The nodules imported by the tenant modules at the ones that actually stand up the infrastructure.

Variables are used, but no external parameters files are used at any level (except for testing).

All of the modules are versioned with git tagged releases so the correct version can easily be imported.

Couple this with a single remote state provider in the root module and throw it in a CI/CD pipeline and you have a gitops driven infrastructure as code pipeline.

maccard · 2 years ago
We migrated from terragrunt to terraform as we thought the same thing. I'm in half a mind to go back.

Managing multiple environments is much easier in TG. State management in TF is kneecapped by the lack of variable support in backend blocks. I can only assume it's to encourage people into using terraform cloud for state management.

yellowapple · 2 years ago
Terragrunt shines in cases where you have independent sets of Terraform state, especially if they are dependencies/dependents of one another.

For example, say you're using Terraform to manage AWS resources, and you've provisioned an Active Directory forest that you in turn want to manage with Terraform via the AD provider. Terraform providers can't dynamically pull things like needed credentials from existing state, so you end up needing two separate Terraform states: one for AWS (which outputs the management credentials for the AD servers you've provisioned) and one for AD (which accepts those credentials as config during 'terraform init').
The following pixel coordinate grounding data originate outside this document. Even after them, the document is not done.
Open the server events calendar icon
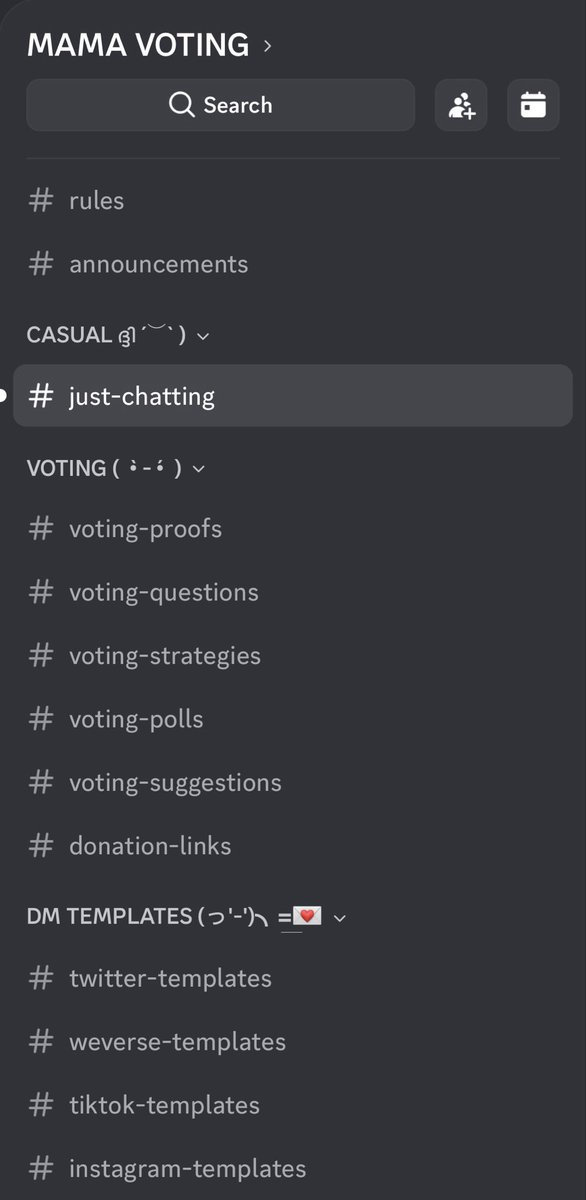The image size is (586, 1200). [x=533, y=105]
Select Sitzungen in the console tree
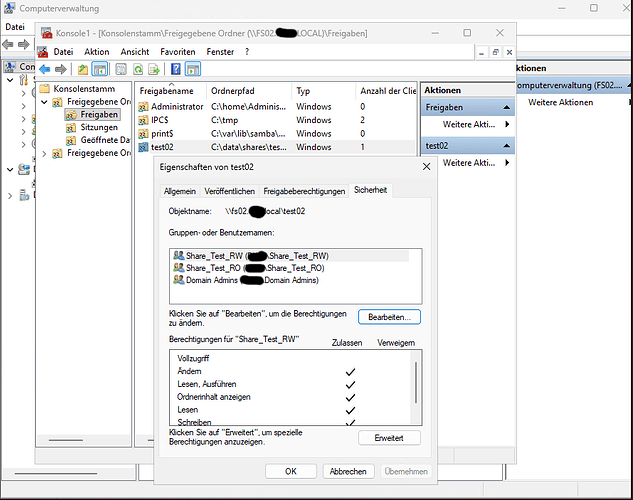The image size is (633, 500). tap(99, 127)
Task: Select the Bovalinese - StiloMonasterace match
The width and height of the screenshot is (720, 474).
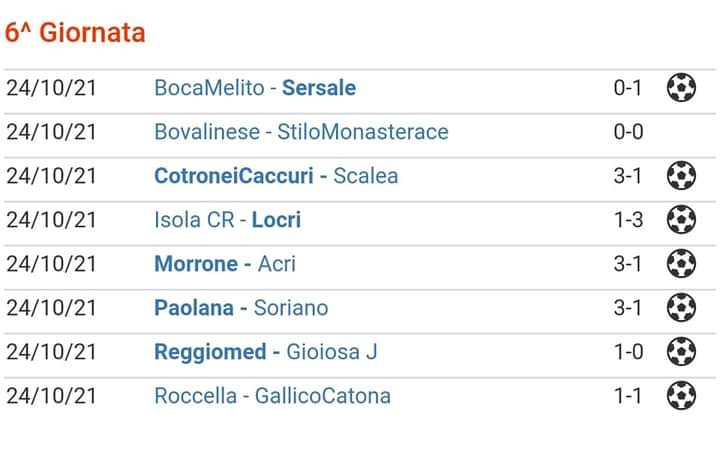Action: (301, 132)
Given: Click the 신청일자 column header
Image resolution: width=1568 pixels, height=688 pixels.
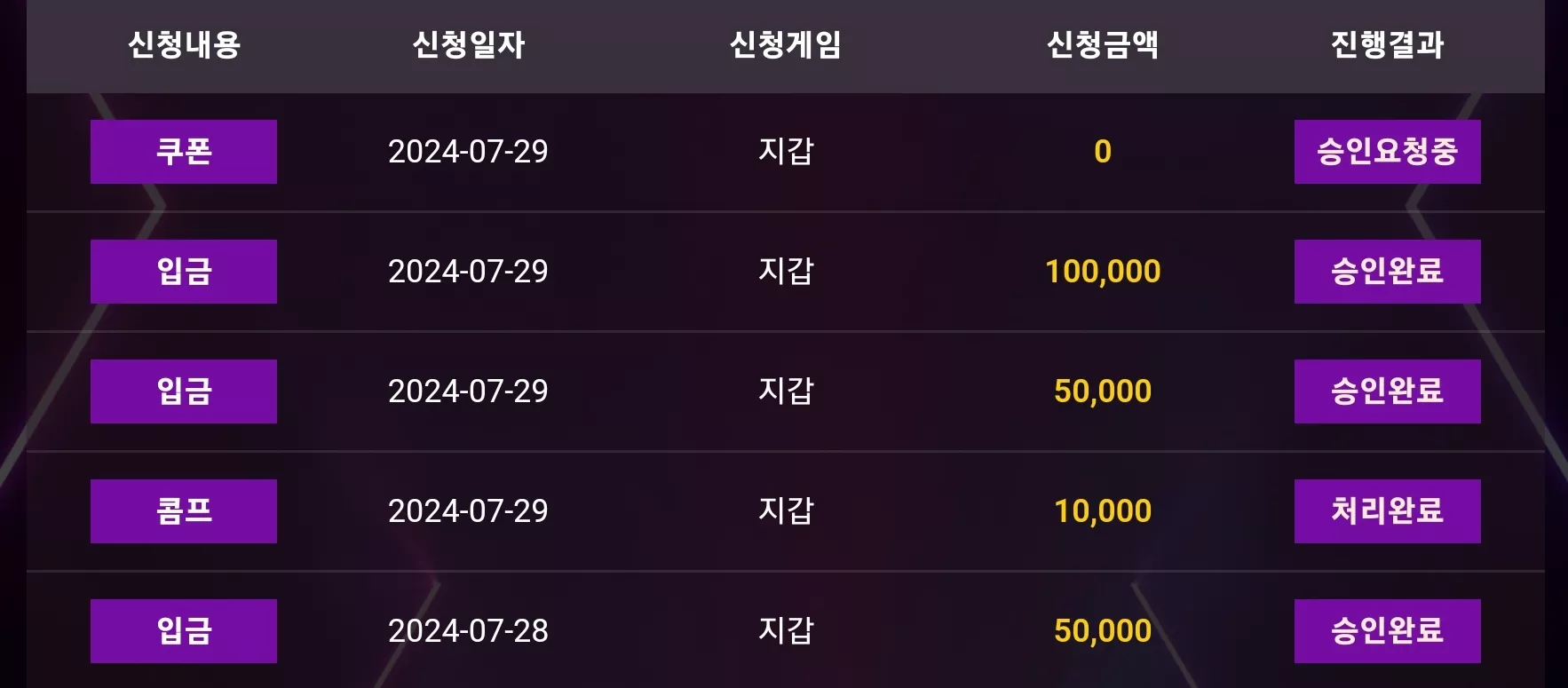Looking at the screenshot, I should tap(469, 44).
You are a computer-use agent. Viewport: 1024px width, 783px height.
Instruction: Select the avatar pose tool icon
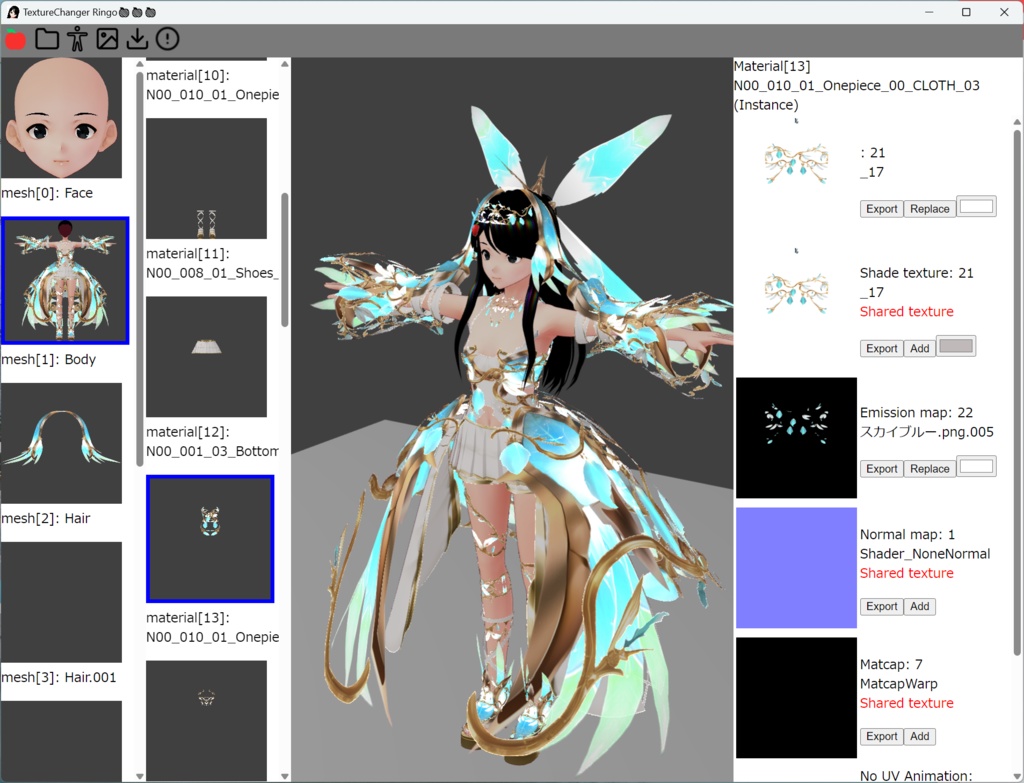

Terragrunt can do this in an automated way within a single codebase, redefining providers and handling dependency/dependent relationships. I don't know of a way to do it in pure Terraform that doesn't entail manual intervention.

nwmcsween · 2 years ago
Ideally you decouple this and store the creds in a key vault or whatever, this way you have to explicitly grant access to the service principal to access the kv secret. Decoupling usually fixes other issues as well such as expiring creds from service a to service b will then get coded into terraform to refresh.
badblock · 2 years ago
Some of this seems like old advice, instead of having directories per environment you should be using workspaces to keep your environments consistent so you don't forget to add your new service to prod.
rcrowley · 2 years ago
(Hi, I’m one of the authors of the article at the root of this thread.)

I’ve gone back and forth on workspaces versus more root modules. On balance, I like having more root modules because I can orient myself just by my working directory instead of both my working directory and workspace. Plus, I feel better about stuffing more dimensions of separation into a directory tree than into workspace names. YMMV.

36chamber · 2 years ago
Do you always store modules in the same repo as the terraform itself?

Why not put them in seperate repos that can be tagged and versioned and then referenced like below?

source = "git::https://bitbucket.org/foocompany/module_name.git?ref=v1.2"

dharmab · 2 years ago
What do you think about multiple backends? It seems to be working well for me to have a single root module but with a separate backend configuration per environment.